◆ SET TASK 1
Retype the part of the forum thread from "I work with" up to and including "a chamber is.".
◆ SET TASK 2
According to the forum thread, what was rc building in 1968, and for which unit?
◆ SET TASK 3
Give what follows the last post of the forum thread.

[Start SOURCE]

Someone smarter than me will be along shortly to tell us how it REALLY works :)
I work with metal and was going to post but this member nailed it...

Well stated Sir. Stronger is not necessarily better.
 
45 Auto, often people who are proven wrong turn to yelling instead of admitting guilt or quietly excusing themselves from the conversation. The reason that myself and many others are members here is because the threads are kept as civil as possible.

Please, think about what RC has pointed out and you'll see that hes right. Just about everyone in this thread understands what you are saying. RC is simply pointing out that even in a fully supported chamber, there are areas that are not supported.
 
No big deal if you're like rcmodel and also don't understand firearm chamber terminology
That's bordering on an insult to me, and 1911Tuner right there!
I do know what a chamber is.

I was building National Match 1911's & M14's for the 5th. Inf AMU in 1968.

What were you doing in 1968?

rc
 
45 Auto, often people who are proven wrong turn to yelling instead of admitting guilt or quietly excusing themselves from the conversation.

I personally didn't consider rcmodel or 1911tuner to be yelling, they're doing their best to maintain a civil forum. Always good to have a civil exchange of info.
 
You are a real jem....i was looking over some of you posting history and you seem to have a habit of talking down to most everyone. You must be one of those fellas that figures, "if I talk real loud and immediately berate someone who disagrees with me, everyone will assume i actually know what im talking about." I've has the displeasure of meeting more than my fair share of guys like you, in my profession and in just about every gun shop Ive ever walked into. I'll let you in on a little secret....you dont know everything there is to know and the only person you are fooling is yourself.
 
Oh, but we do understand. We do. We have several knowledgeable and experienced people on this forum. I'm not sure how long rc has been at it, but it's been a while...and I started wrenchin' on 1911 pistols in the mid-60s...so we do kinda/sorta understand what case support is.

Try to remember that, and keep it civil...please.
 
Okay. Enough. In spite of the exchange of good information, it this one starts to smoke, it'll be locked. I'd rather lock it down than have somebody cross the line and get banned.

[End SOURCE]
[Start GIVEN ENTRIES]

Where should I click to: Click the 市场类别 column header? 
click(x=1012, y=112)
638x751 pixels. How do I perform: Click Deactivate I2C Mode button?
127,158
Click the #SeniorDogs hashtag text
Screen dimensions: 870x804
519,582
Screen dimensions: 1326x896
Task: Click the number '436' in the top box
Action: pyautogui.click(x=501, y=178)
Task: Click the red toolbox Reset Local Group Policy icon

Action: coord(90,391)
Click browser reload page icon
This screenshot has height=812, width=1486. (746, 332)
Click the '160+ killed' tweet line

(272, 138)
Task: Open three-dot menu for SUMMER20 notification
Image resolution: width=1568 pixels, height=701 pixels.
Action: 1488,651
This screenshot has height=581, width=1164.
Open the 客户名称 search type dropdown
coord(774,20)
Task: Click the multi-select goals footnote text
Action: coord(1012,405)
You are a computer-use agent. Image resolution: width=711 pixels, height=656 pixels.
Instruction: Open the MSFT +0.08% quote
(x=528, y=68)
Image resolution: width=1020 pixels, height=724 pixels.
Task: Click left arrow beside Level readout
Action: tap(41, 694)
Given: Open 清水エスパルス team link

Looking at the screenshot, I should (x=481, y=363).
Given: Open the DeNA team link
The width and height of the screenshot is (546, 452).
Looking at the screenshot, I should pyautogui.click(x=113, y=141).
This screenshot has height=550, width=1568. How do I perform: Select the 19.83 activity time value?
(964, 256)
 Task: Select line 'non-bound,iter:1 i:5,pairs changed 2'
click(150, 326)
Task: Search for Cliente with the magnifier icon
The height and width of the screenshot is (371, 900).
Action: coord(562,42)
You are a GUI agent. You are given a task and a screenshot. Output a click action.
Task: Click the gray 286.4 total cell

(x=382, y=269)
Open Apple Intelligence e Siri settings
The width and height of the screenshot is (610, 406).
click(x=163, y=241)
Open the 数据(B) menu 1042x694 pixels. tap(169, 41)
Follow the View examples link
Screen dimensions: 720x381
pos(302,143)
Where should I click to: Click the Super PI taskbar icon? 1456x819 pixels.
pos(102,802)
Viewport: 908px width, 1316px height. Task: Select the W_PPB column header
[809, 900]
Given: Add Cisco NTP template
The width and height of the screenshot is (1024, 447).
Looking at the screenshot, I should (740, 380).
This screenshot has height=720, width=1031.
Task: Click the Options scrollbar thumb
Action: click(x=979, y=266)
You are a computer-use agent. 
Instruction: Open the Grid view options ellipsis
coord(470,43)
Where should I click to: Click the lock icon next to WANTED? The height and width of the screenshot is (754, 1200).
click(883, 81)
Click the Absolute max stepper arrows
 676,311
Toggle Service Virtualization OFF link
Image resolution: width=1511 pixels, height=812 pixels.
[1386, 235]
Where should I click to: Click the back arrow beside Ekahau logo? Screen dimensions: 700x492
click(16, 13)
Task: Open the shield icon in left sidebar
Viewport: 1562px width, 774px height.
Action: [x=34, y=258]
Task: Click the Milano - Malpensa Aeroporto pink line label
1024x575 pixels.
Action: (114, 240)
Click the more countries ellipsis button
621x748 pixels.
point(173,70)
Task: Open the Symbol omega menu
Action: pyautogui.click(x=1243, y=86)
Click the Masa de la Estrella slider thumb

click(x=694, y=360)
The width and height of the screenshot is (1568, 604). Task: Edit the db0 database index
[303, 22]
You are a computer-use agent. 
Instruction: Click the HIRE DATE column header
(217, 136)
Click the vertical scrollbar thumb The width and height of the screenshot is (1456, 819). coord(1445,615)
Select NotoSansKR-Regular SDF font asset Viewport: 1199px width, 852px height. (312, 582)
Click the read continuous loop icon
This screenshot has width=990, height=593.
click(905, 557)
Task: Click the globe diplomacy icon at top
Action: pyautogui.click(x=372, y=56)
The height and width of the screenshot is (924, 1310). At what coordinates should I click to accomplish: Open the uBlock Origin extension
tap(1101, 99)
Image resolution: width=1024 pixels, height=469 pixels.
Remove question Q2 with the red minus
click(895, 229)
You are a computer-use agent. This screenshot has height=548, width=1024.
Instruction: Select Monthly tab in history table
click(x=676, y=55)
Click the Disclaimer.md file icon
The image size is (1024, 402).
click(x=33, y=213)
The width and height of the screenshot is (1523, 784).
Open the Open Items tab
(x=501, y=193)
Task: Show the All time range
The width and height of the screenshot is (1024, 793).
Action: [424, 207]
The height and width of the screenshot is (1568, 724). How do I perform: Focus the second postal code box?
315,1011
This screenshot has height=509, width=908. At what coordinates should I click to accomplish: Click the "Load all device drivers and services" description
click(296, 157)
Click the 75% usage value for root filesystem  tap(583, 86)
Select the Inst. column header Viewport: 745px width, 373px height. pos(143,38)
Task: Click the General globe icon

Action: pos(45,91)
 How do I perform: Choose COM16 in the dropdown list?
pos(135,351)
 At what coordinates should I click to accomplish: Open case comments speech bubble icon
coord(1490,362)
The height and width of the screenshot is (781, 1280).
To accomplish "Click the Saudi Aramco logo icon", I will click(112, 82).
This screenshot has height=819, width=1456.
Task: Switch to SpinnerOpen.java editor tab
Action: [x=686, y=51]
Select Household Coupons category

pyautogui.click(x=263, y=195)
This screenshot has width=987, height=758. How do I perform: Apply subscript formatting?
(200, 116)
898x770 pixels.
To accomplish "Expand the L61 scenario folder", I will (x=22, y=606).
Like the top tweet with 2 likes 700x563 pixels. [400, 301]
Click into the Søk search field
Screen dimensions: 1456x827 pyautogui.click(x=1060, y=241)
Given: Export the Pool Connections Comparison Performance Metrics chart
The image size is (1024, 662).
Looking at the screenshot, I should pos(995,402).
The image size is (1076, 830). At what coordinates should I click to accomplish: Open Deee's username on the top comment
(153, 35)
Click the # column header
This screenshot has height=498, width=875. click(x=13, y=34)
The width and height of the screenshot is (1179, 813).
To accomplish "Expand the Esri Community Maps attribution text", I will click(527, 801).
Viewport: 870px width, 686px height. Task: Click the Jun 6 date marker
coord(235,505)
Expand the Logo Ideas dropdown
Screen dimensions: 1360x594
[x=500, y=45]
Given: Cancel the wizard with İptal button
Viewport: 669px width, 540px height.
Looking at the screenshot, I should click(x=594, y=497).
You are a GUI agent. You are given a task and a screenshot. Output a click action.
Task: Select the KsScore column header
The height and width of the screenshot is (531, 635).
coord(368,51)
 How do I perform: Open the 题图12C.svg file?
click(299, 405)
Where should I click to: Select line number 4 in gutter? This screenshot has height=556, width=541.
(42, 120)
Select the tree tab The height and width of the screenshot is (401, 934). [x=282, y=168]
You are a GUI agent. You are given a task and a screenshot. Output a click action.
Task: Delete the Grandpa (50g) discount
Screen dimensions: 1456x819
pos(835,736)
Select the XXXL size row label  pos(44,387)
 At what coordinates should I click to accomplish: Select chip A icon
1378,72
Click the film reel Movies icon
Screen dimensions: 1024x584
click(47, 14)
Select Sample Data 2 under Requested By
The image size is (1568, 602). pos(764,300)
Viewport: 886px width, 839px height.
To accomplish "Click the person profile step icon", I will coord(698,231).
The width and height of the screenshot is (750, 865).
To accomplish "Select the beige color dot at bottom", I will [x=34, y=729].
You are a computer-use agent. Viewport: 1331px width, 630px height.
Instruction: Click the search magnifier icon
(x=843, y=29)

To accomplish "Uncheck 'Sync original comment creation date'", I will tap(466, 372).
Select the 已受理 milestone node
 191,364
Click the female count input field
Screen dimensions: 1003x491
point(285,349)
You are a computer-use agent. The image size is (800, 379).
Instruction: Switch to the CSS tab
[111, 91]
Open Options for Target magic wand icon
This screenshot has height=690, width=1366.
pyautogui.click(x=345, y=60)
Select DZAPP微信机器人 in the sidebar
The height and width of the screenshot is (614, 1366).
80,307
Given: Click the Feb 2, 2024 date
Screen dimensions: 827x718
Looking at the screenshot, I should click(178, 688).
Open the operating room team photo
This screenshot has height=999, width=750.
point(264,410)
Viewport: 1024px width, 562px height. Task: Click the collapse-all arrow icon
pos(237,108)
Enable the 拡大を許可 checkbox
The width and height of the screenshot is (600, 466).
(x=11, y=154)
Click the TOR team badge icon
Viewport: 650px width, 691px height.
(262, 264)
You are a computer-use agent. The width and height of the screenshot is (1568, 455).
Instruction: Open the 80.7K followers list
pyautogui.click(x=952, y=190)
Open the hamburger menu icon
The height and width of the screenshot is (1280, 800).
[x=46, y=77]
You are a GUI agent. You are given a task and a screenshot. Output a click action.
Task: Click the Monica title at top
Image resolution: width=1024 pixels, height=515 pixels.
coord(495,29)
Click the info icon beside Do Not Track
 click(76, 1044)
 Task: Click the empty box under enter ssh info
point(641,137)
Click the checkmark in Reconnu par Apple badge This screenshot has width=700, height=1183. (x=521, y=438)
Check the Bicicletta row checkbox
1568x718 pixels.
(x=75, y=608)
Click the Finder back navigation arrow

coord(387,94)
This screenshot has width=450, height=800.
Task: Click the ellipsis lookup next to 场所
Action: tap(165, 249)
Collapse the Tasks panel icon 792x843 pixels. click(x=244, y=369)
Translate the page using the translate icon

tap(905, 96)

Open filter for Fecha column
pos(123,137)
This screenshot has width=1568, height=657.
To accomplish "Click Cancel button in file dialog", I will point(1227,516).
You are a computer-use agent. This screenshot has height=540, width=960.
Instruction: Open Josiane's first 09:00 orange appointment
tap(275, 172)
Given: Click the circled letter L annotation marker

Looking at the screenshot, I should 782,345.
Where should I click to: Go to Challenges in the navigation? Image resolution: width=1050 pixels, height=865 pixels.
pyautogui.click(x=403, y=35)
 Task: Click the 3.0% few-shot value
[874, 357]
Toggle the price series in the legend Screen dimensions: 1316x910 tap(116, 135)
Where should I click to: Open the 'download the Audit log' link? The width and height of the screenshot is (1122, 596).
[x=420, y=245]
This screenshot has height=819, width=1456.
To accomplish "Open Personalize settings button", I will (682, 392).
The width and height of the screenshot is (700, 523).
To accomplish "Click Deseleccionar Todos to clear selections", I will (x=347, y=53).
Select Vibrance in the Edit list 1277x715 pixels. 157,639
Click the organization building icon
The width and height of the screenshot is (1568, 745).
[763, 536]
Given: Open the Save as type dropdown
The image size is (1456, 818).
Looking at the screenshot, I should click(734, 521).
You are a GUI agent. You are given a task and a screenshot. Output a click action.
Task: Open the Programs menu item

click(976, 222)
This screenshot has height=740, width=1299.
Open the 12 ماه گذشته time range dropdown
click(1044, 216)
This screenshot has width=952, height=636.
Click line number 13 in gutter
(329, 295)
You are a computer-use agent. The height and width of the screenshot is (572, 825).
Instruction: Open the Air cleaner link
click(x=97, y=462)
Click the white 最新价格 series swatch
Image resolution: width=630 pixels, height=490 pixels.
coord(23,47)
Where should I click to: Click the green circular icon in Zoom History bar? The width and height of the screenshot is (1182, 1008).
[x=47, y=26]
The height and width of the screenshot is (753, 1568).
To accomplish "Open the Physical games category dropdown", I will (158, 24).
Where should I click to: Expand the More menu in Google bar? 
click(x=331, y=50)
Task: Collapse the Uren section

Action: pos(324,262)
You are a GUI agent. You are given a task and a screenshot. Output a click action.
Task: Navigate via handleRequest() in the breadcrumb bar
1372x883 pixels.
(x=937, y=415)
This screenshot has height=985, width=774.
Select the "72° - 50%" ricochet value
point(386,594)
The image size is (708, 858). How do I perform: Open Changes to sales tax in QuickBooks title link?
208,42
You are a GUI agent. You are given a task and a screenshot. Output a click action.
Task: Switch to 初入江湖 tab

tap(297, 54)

[End GIVEN ENTRIES]

◆ RESULT 1
I work with metal and was going to post but this member nailed it...

Well stated Sir. Stronger is not necessarily better.
 
45 Auto, often people who are proven wrong turn to yelling instead of admitting guilt or quietly excusing themselves from the conversation. The reason that myself and many others are members here is because the threads are kept as civil as possible.

Please, think about what RC has pointed out and you'll see that hes right. Just about everyone in this thread understands what you are saying. RC is simply pointing out that even in a fully supported chamber, there are areas that are not supported.
 
No big deal if you're like rcmodel and also don't understand firearm chamber terminology
That's bordering on an insult to me, and 1911Tuner right there!
I do know what a chamber is.

◆ RESULT 2
National Match 1911's and M14's for the 5th Inf. AMU.

◆ RESULT 3
So, let's step back and take a breath...shall we?

rc. 68? I didn't think you was that old and wrinkled.
 
No big deal, it's the internet. Take it for what it's worth.

Seems to be a terminology misunderstanding for the most part.

rcmodel said:
I was building National Match 1911's & M14's for the 5th. Inf AMU in 1968.

What were you doing in 1968?

I was touring the sunny skies of southeast asia in an F4 the first half, finishing my Masters in engineering the second half, if it really matters to you.

"Fully Supported" in the firearms world does NOT mean no primer, feed ramp, or extractor cut, etc.

1911tuner, since you consider the barrel manufacturer's descriptions of fully supported chambers to be nothing but advertisements, do you believe that Hodgdon's (makes Hodgdon, IMR, and Winchester powders) safety warning (underlined in red) means that there is no .40 S&W that is safe to use their loading data in?

http://data.hodgdon.com/main_menu.asp

(You'll have to agree to the lawyerese before you can get to the loading data)

40.jpg
 
I am a tyro, but the subject of metallurgy is very interesting to me as it relates to the general subject of weapons. I'll add this, one property that manufacturers really look at is machineability. In others words, how fast can we kick these parts out without having to change cutters. While I would trust any of the big name companies' arms, they are NOT selecting alloys and heat treatment processes with a priority on superior durability. And that is not a slam against any company, it's just a fact.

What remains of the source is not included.